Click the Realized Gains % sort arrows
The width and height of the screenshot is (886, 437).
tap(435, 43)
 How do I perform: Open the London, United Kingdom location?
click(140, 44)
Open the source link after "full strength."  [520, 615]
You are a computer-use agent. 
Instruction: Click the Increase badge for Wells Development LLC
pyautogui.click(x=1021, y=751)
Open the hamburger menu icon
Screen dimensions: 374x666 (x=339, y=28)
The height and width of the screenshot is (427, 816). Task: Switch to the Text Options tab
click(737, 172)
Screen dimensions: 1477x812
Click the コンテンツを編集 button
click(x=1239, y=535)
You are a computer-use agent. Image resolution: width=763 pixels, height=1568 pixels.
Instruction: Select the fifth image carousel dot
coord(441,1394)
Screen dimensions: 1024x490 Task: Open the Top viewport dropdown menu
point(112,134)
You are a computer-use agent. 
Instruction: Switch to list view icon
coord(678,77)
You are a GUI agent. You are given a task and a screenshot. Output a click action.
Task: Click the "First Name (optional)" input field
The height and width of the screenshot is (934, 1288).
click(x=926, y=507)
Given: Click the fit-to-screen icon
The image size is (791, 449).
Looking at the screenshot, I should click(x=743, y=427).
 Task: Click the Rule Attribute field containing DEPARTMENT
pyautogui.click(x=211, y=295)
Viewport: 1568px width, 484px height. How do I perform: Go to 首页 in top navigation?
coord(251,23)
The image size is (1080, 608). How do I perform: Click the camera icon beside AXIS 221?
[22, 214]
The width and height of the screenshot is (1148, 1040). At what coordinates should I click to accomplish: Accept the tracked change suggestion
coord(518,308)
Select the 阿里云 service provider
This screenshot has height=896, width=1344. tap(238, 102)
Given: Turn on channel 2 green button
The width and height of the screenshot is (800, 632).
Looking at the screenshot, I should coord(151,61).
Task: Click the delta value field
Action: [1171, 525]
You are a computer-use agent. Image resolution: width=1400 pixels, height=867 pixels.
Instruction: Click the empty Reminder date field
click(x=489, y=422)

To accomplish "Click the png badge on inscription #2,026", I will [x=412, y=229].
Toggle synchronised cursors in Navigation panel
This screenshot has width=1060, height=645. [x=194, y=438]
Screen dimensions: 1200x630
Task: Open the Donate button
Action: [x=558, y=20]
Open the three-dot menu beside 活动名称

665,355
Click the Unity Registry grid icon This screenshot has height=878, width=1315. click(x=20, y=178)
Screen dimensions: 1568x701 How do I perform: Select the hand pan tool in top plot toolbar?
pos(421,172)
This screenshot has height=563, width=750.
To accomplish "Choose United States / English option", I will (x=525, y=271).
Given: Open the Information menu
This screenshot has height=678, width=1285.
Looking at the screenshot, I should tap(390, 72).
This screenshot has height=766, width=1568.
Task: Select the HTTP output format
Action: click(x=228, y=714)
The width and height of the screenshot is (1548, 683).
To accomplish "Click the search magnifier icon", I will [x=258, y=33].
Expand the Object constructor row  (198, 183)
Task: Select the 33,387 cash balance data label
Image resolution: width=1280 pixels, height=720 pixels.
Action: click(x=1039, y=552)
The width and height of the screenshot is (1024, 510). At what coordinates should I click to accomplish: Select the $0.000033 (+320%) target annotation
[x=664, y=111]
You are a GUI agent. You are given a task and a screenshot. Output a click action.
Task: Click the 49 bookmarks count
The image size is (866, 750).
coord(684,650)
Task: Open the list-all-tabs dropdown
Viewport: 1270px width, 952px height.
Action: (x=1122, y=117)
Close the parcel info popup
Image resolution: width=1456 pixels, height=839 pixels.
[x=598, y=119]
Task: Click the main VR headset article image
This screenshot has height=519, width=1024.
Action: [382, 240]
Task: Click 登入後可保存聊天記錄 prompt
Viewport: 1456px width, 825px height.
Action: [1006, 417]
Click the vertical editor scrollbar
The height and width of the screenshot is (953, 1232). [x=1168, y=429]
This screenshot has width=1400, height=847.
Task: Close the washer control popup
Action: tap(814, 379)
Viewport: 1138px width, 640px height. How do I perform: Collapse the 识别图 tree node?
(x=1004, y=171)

What is required | Please update the lines between the one holding "will [x=412, y=229]." and the one holding "Click the Unity", inclusive, by replacing "Navigation panel" with "Layers panel" and leaving all else unchanged.

Solved exercise |
To accomplish "Click the png badge on inscription #2,026", I will [x=412, y=229].
Toggle synchronised cursors in Layers panel
This screenshot has width=1060, height=645. [x=194, y=438]
Screen dimensions: 1200x630
Task: Open the Donate button
Action: [x=558, y=20]
Open the three-dot menu beside 活动名称

665,355
Click the Unity Registry grid icon This screenshot has height=878, width=1315. click(x=20, y=178)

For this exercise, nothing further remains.